The McGregor Home often hosts Loving Hands Dog Care Foundation, a pet care provider in Bay Village which brings certified dogs to pay seniors a special visit. Residents are also allowed to have their own pets live with them. This gives seniors a sense of belonging and duty, Whitby says.
“One thing I’ve noticed is a lot of the residents who have pets as companions have a sense of responsibility,” she says. “They have to care for others, they are communicating with their pets, and they do everything for them as they would a child.”
Melissa Crouse, director of rehabilitation at Jennings Center for Older Adults, brings her dog, Annie, to work. The 8-year-old vizsla, a medium-sized Hungarian breed with a short, smooth, golden coat, has her own fan club of residents. The pup makes therapy more enjoyable for patients.
“They want to come into the gym if they know the dog will be there,” says Crouse. “You can see them feel relaxed and a little less stressed.”
Peskin and Mendenhall have also found their pooches to be good workout partners. Cody gives Peskins reason to take walks at Chestnut Hill, where she has gotten to know other dogs and owners. Meanwhile, Mendenhall estimates that he’s taken Lucy on more than 4,000 walks in their six years together.
In a University of Victoria study, dog owners averaged 300 minutes of walking per week compared to non-dog owners, who walked an average of 168 minutes. The Centers for Disease Control and Prevention recommends at least 2 1/2 hours of moderate aerobic activity for good health and double that for greater health benefits.
Additionally, pets can ease major life transitions.
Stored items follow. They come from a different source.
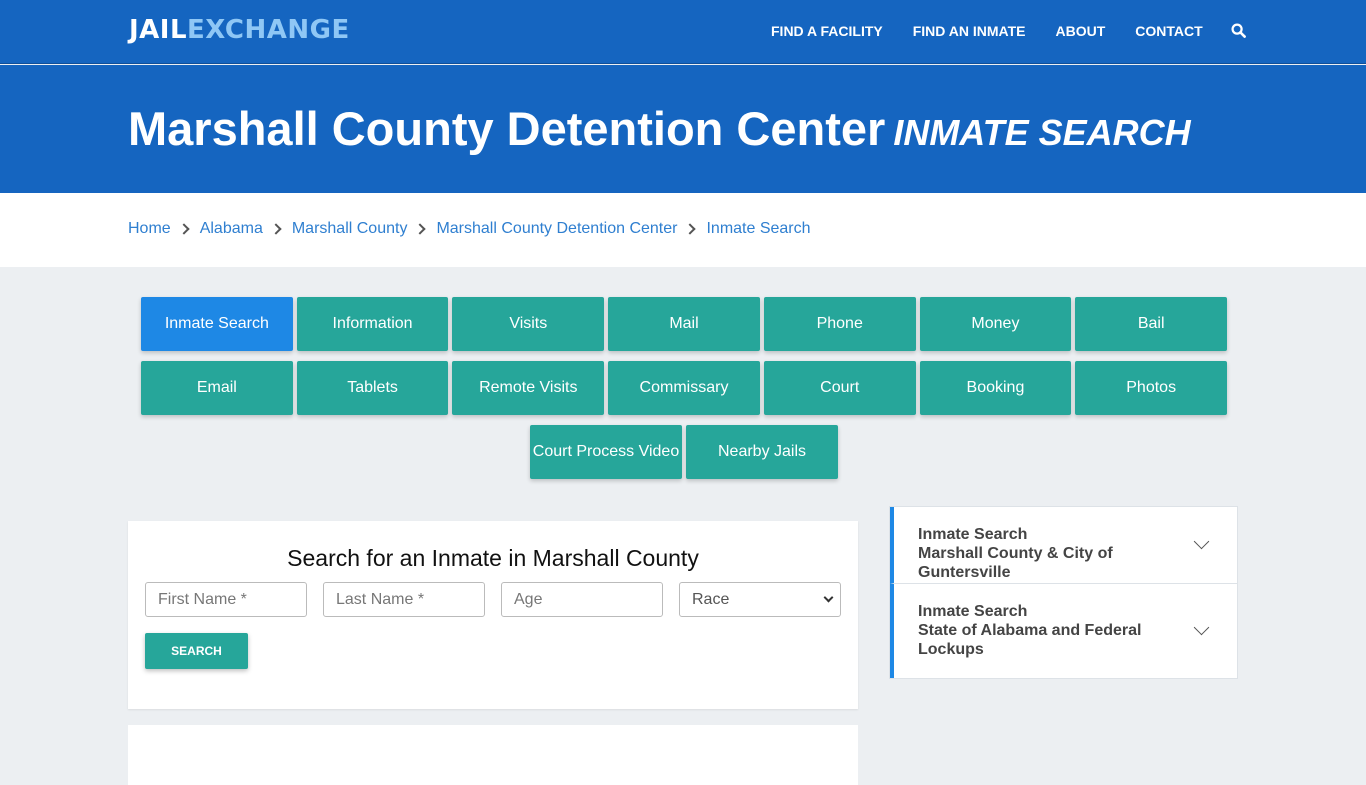 Image resolution: width=1366 pixels, height=785 pixels. Describe the element at coordinates (158, 30) in the screenshot. I see `logo-jail: JAIL` at that location.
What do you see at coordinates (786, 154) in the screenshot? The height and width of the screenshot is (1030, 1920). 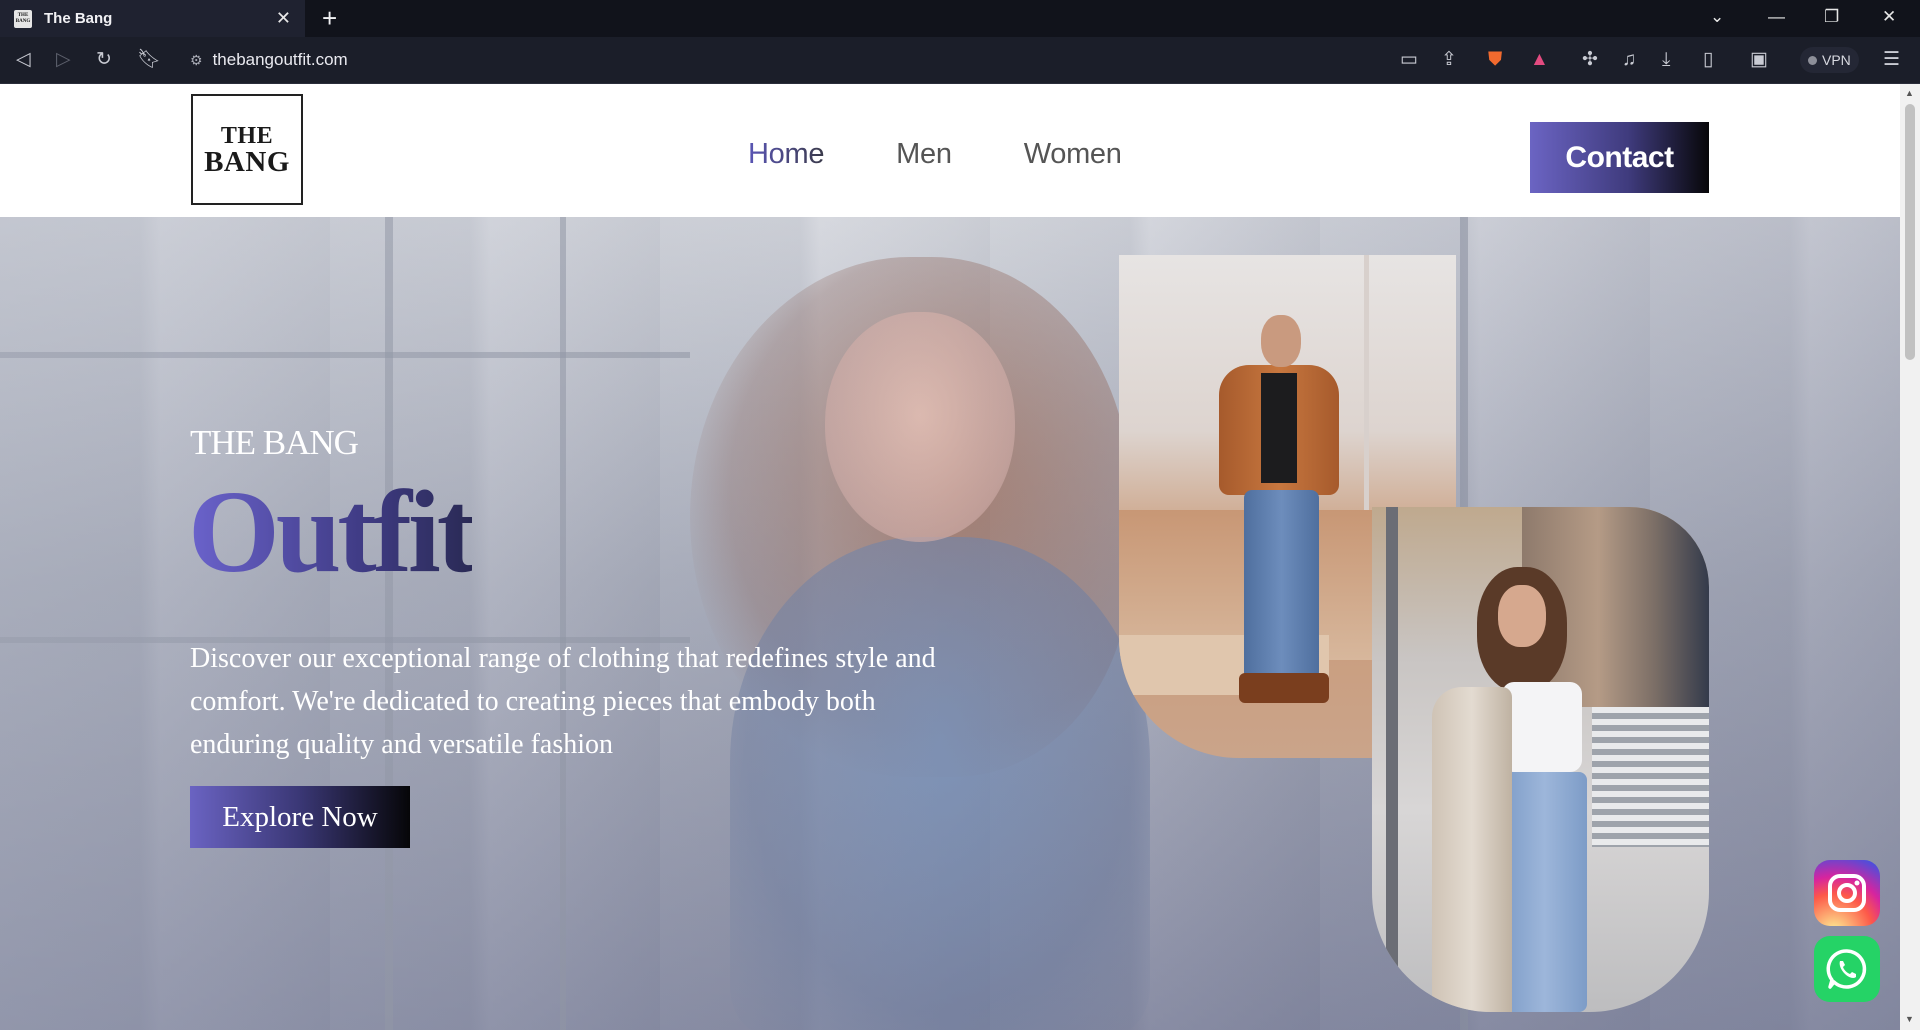 I see `nav-link-home: Home` at bounding box center [786, 154].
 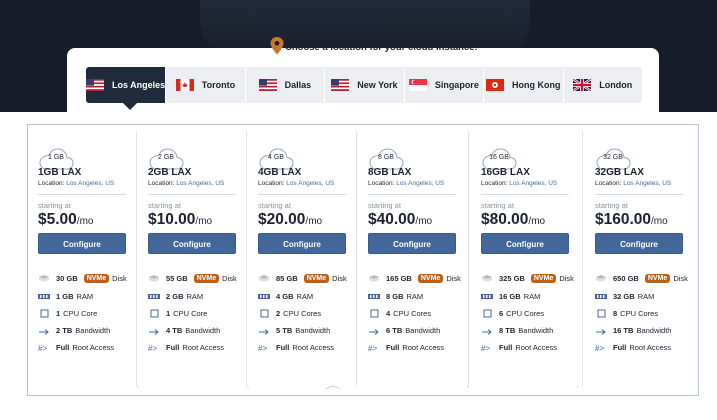 What do you see at coordinates (74, 330) in the screenshot?
I see `feature-bandwidth: 2 TB Bandwidth` at bounding box center [74, 330].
Caring for a pet can create or continue the type of structured lifestyle residents were used to.
“They walk their dog, feed their dog, the dog sits with them while they read the newspaper, and so on,” Kulczycki says. “It gives older adults purpose and maintains a routine.”
There are always losses when a senior decides to move from a home into independent living or an assisted care environment.
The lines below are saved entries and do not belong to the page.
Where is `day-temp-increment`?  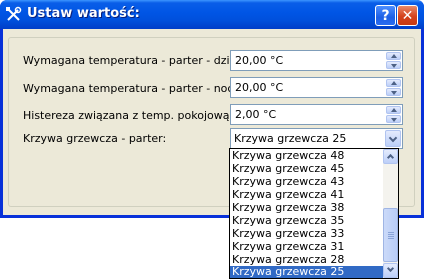
day-temp-increment is located at coordinates (394, 56).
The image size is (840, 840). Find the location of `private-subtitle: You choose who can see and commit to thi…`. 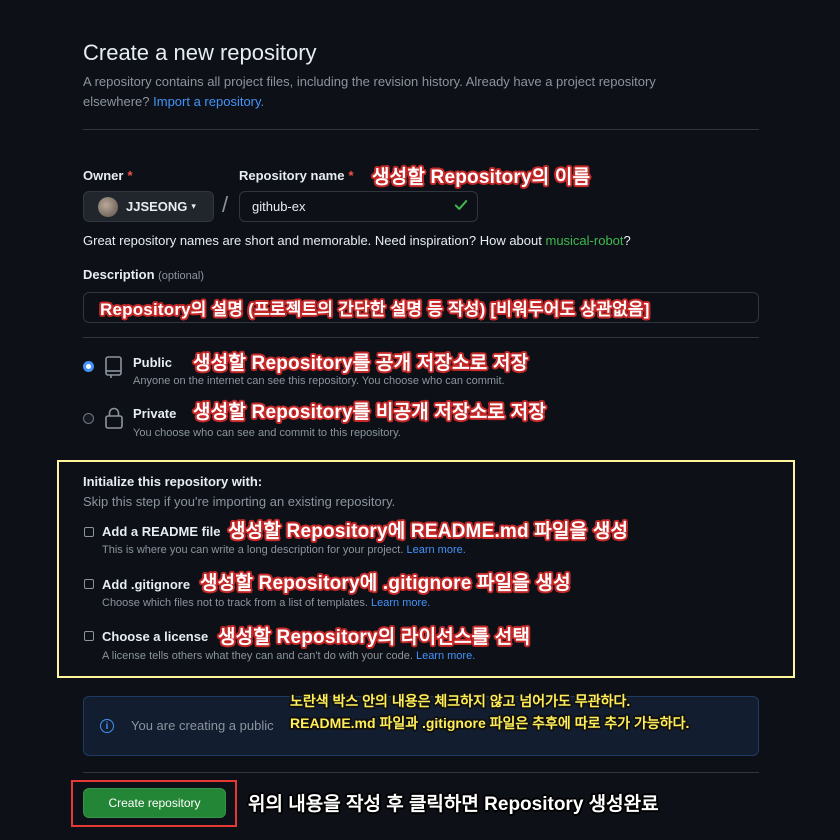

private-subtitle: You choose who can see and commit to thi… is located at coordinates (267, 433).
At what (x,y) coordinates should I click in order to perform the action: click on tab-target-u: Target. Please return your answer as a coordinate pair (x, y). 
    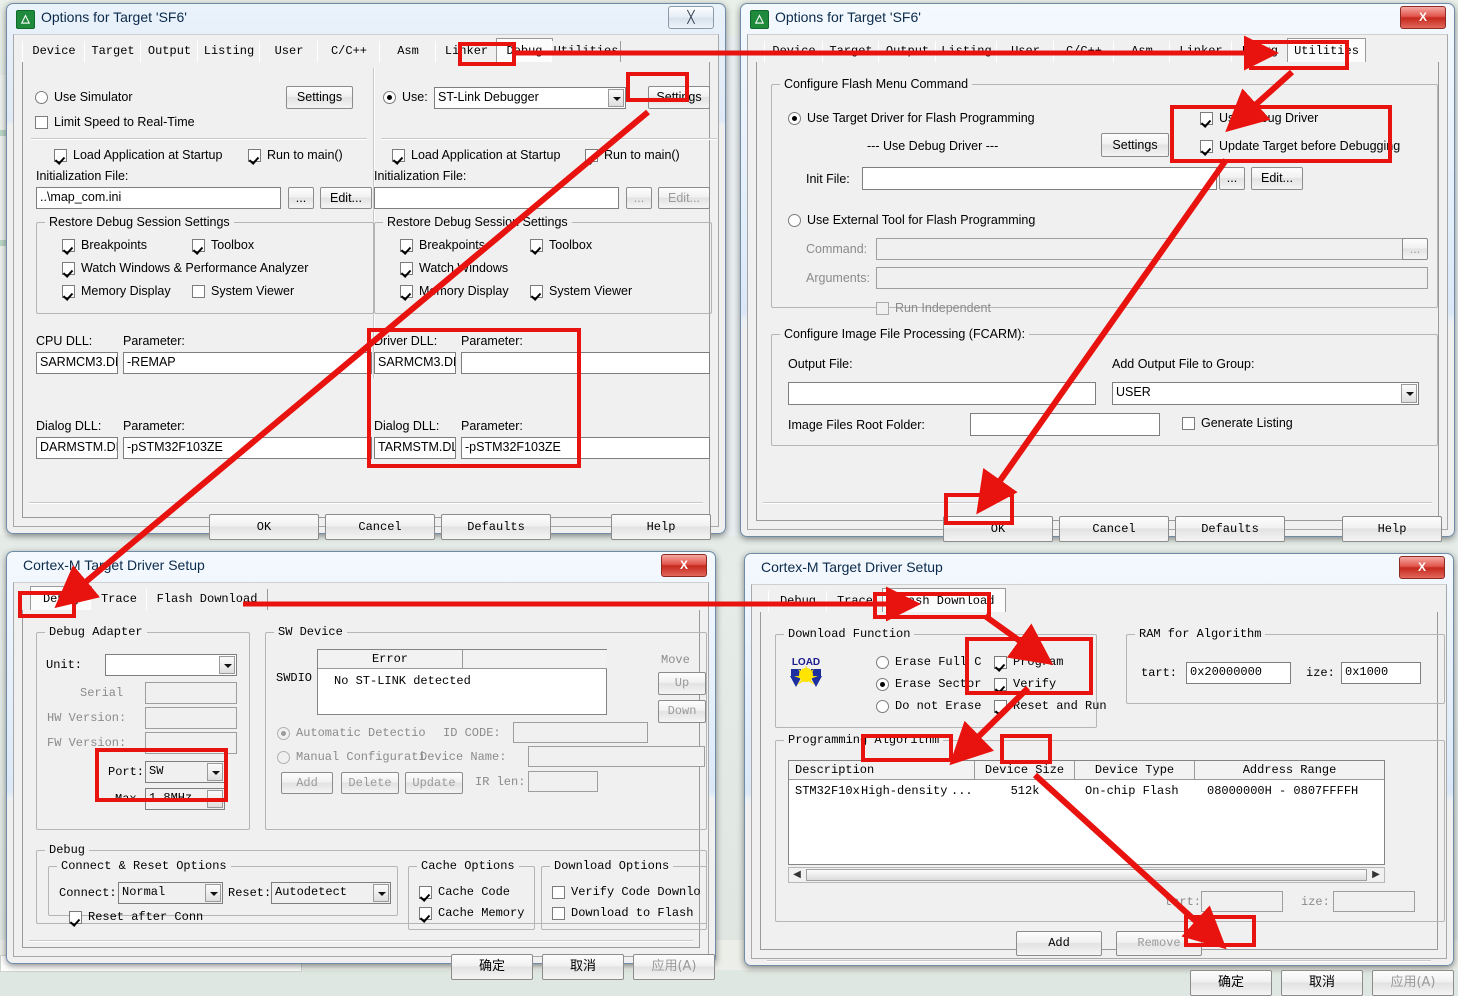
    Looking at the image, I should click on (851, 52).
“There are things they have to give up,” Kulczycki says, “but one thing they don’t have to let go of is that companionship from their pet.”
In fact, Kulczycki says Judson works with residents who have pets to build a care plan for their animals, too. They might need help walking the dog, for example. “We work with families and be sure we support even our senior dogs because we know it brings their owners comfort.”
Welcoming Home a Pet Companion
Finding a four-legged companion suitable for an older adult is easier then you think.The Cleveland APL’s Pets for the Elderly program gives adults 60 and older $50 off the adoption fee, which is $125 for most dogs. Last year, the organization found homes for 357 pets through the program.
Katherine Schneider, shelter operations and client care manager at the Cleveland APL, tries to match people with pets that fit their lifestyle.
“Smaller dogs are better if you have restricted mobility or decreased strength,” she says. “Others want a more active dog to keep their spirits up and keep them moving.”
Consider activity level and outside help before adopting, Schneider suggests. If friends and family can assist with walking and taking out the dog, a senior might feel better able to cater to the animal’s energy level. On the other hand, if the older adult is solely responsible for walking the dog, maybe a “senior dog” is a better match.
Beverly Schwieterman, who runs Almost Home’s Senior-to-Senior program, raves about the many benefits of an older dog for adults who are in their golden years.
“With a senior dog, you have a dog that will be quite happy to walk slowly with you,” she says. “You don’t have to worry about training and housebreaking an older dog like you do a puppy.”
The Columbus organization focuses on collies and shelties but adopts dogs of all ages. It currently has 10 adoptive parents from across the state and beyond in its Senior-to-Senior program.
“A lot of the seniors we work with are lonely,” Schwieterman says. “But not once they adopt a four-legged friend.”